## [What this task involves]
Look through the records below and copy each line that includes the word "Open".

## [Listed entries]

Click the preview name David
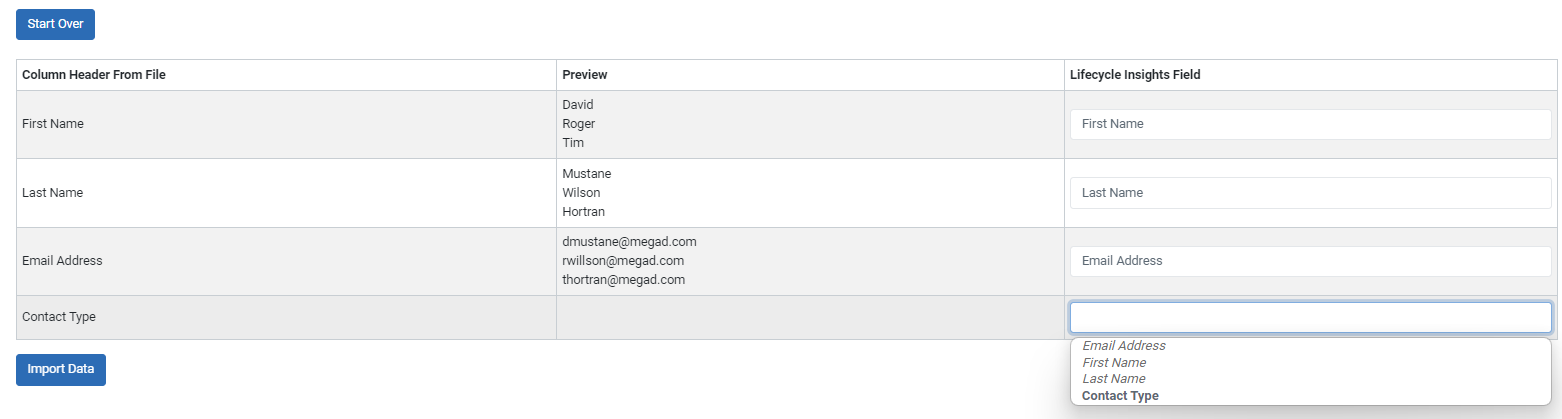This screenshot has width=1562, height=419. (x=578, y=105)
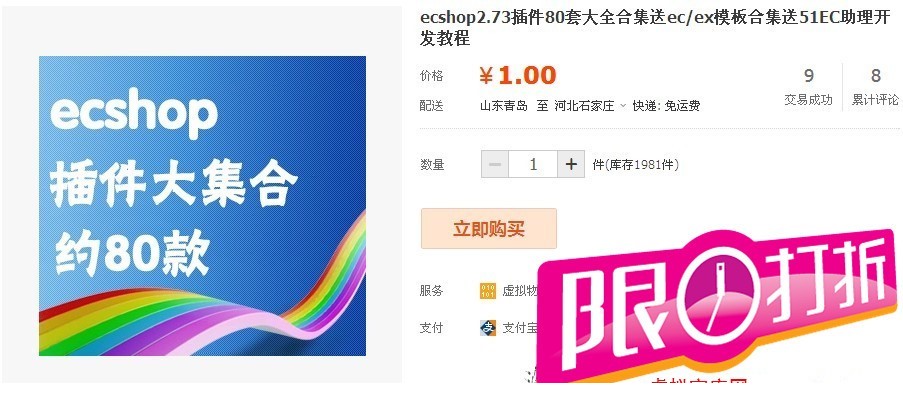Screen dimensions: 903x406
Task: Expand the 河北石家庄 destination dropdown
Action: (x=623, y=106)
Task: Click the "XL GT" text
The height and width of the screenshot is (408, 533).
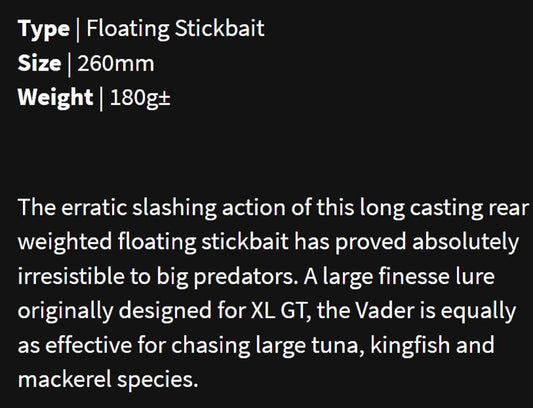Action: [281, 310]
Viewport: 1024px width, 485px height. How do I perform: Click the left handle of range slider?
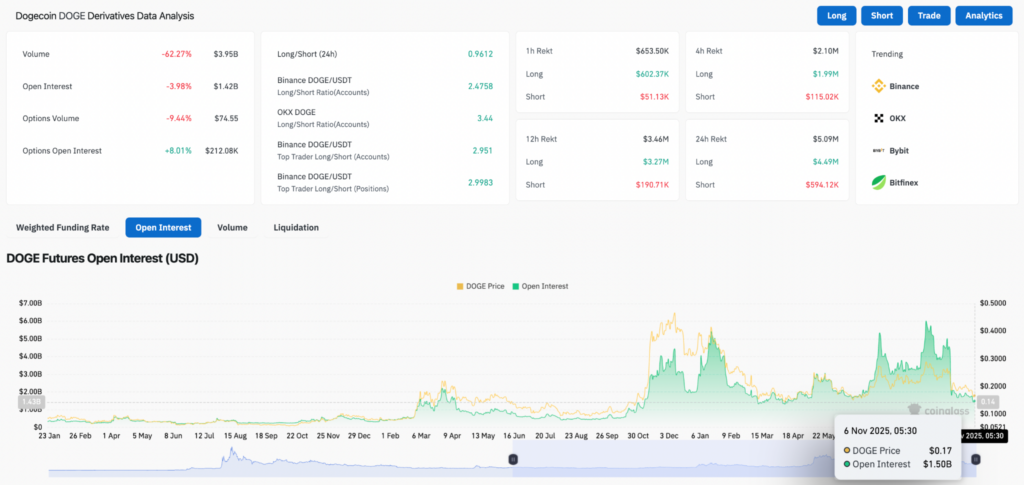(512, 459)
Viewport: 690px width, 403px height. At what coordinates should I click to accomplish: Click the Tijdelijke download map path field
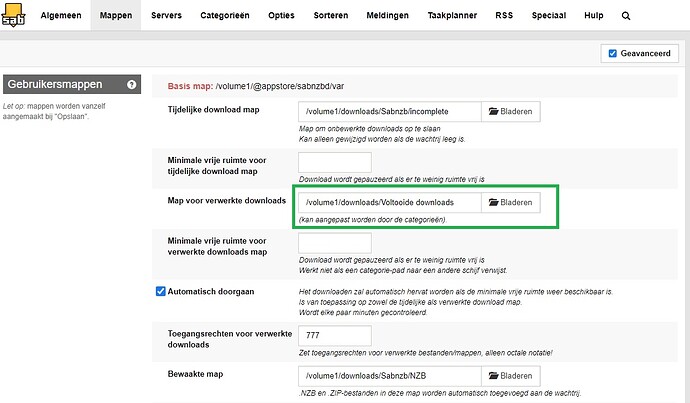[x=390, y=111]
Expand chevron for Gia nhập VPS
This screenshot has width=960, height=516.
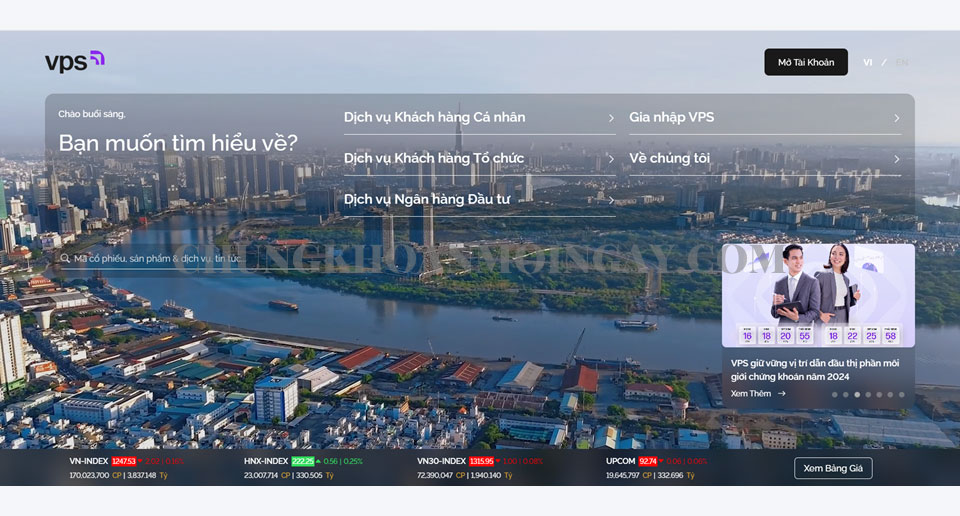pyautogui.click(x=896, y=118)
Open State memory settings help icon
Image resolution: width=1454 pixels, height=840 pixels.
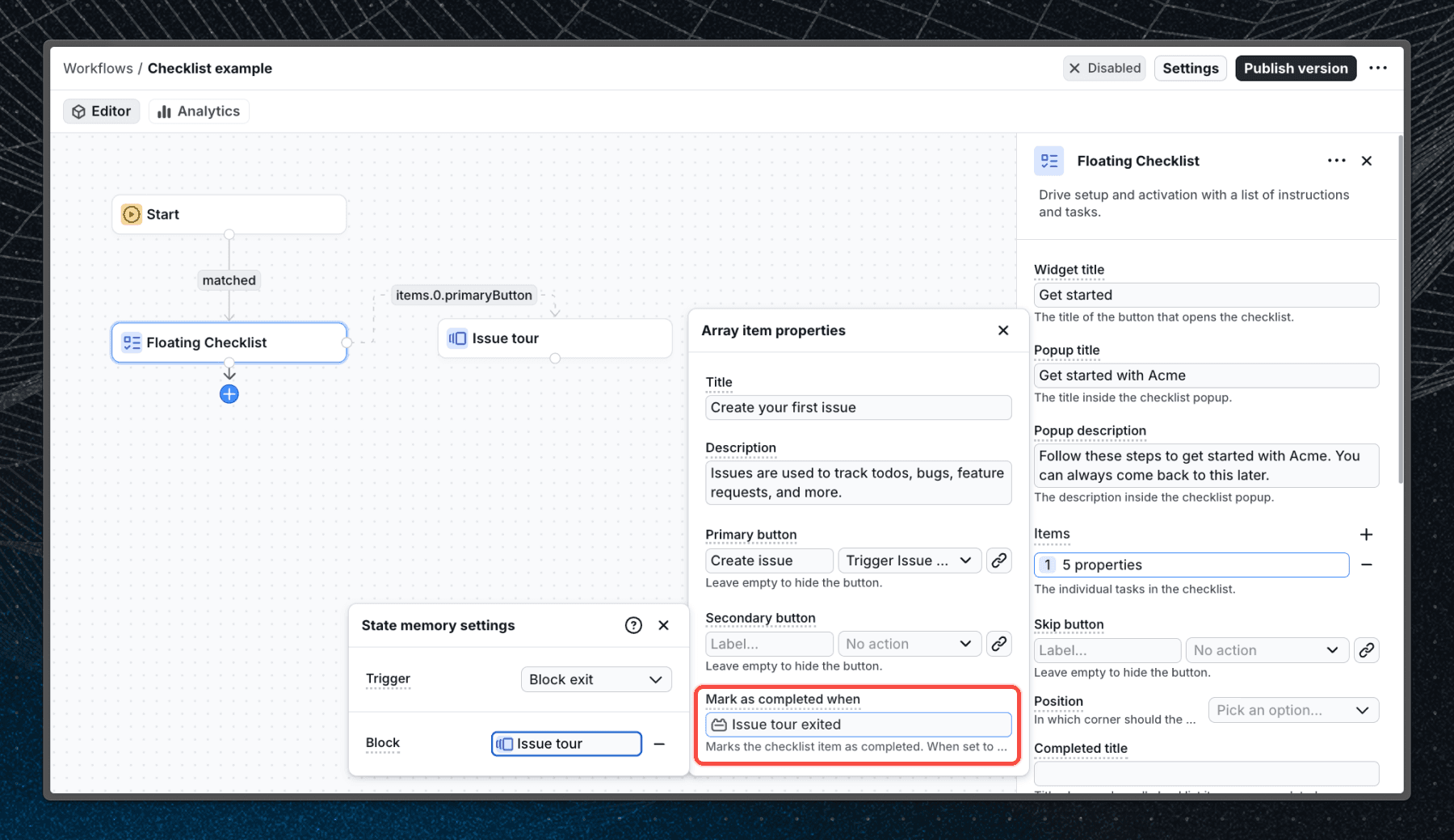click(x=633, y=625)
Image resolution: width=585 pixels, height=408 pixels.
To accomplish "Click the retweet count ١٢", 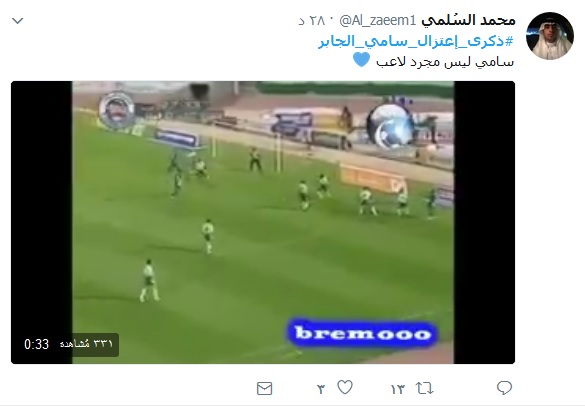I will point(398,389).
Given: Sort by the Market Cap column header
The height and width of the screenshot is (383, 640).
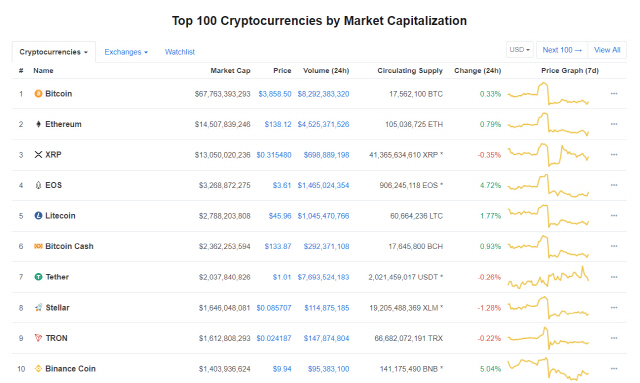Looking at the screenshot, I should coord(230,71).
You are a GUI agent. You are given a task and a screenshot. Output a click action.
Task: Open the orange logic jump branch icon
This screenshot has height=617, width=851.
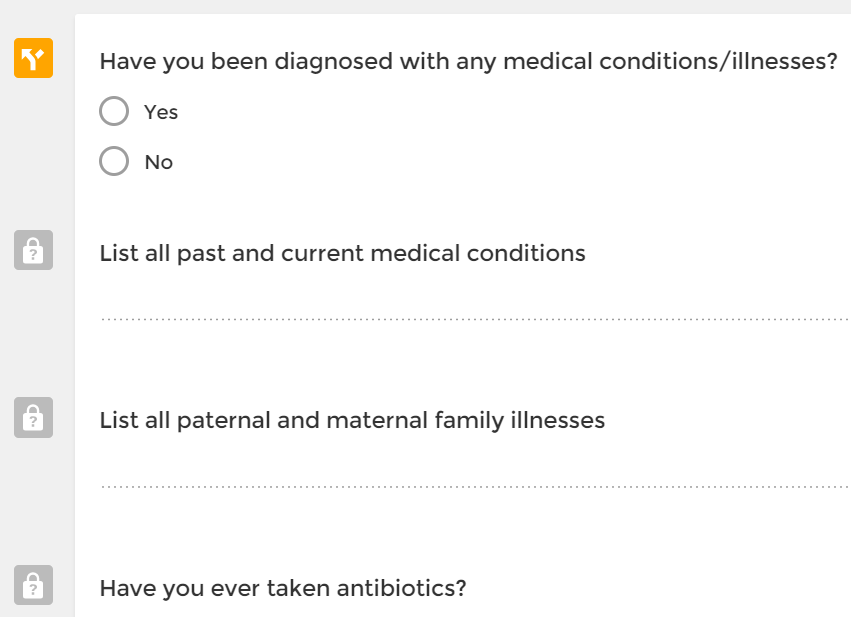33,58
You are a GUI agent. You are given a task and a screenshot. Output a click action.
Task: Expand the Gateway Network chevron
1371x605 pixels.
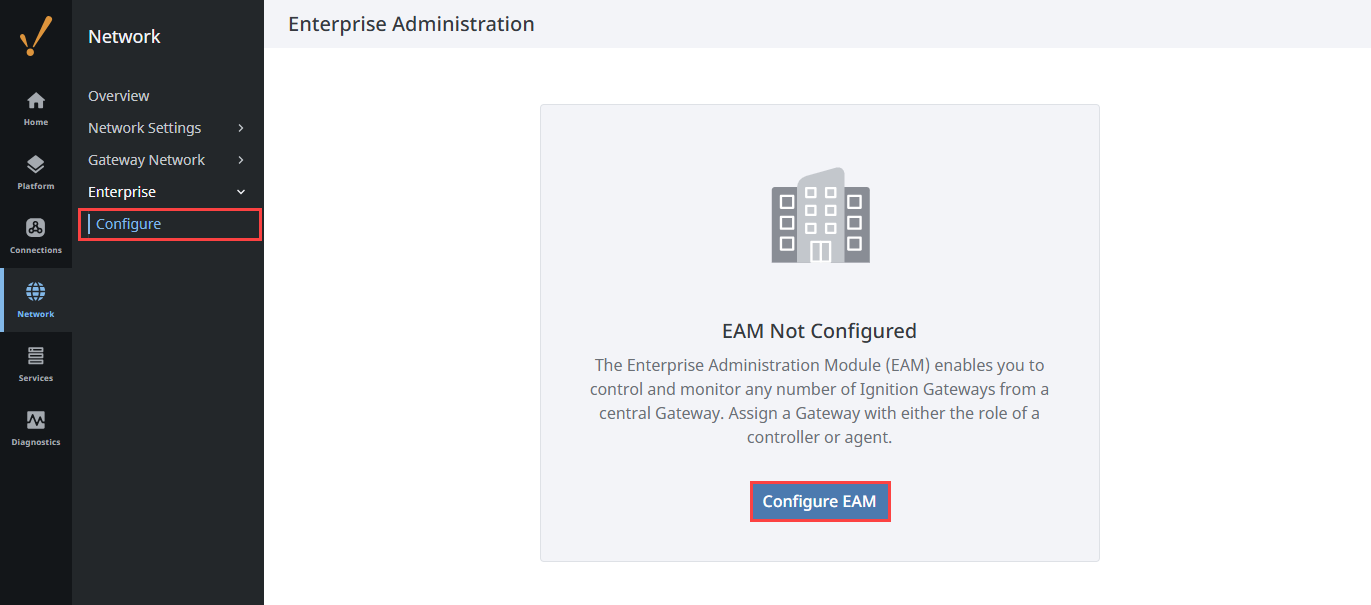241,160
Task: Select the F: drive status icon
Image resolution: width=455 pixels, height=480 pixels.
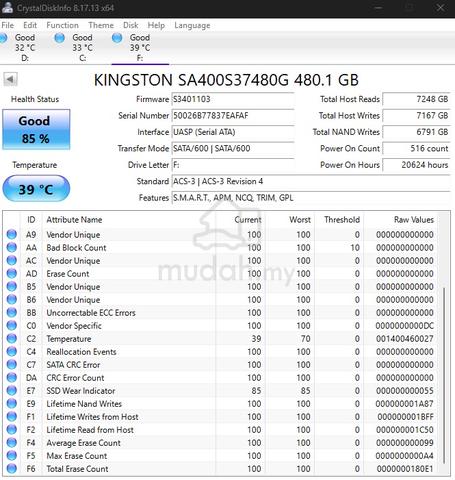Action: pos(117,38)
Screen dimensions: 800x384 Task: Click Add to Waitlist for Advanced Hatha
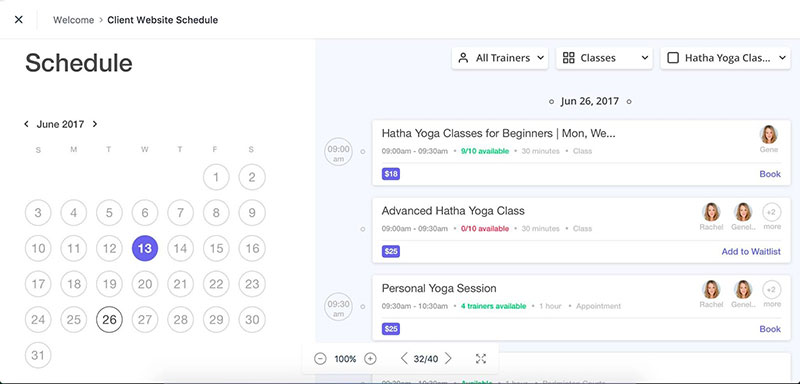(751, 251)
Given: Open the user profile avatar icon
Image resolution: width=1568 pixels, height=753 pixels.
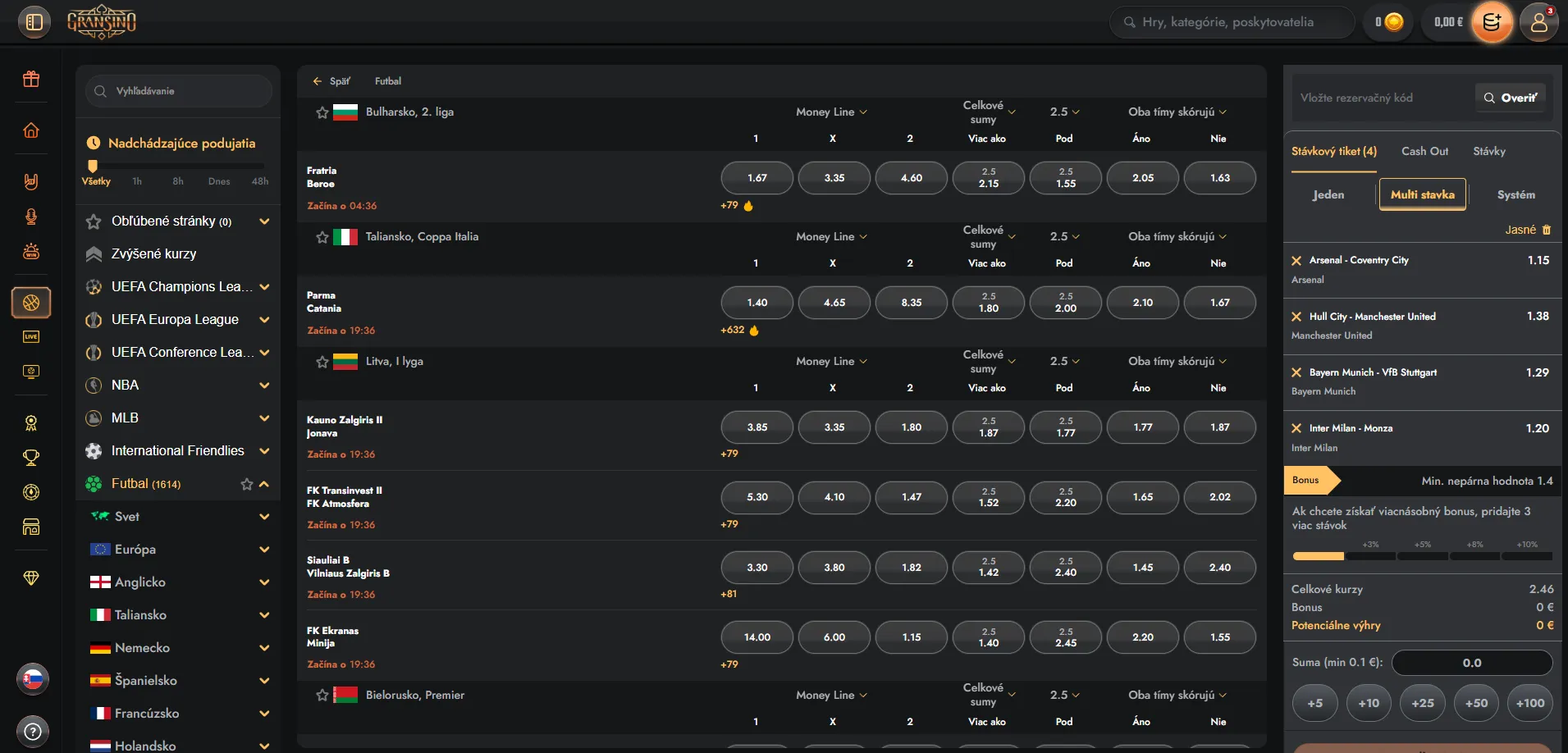Looking at the screenshot, I should click(x=1538, y=22).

## [Worked solution]
Open State memory settings help icon
Task: Open the orange logic jump branch icon
Given: Open the user profile avatar icon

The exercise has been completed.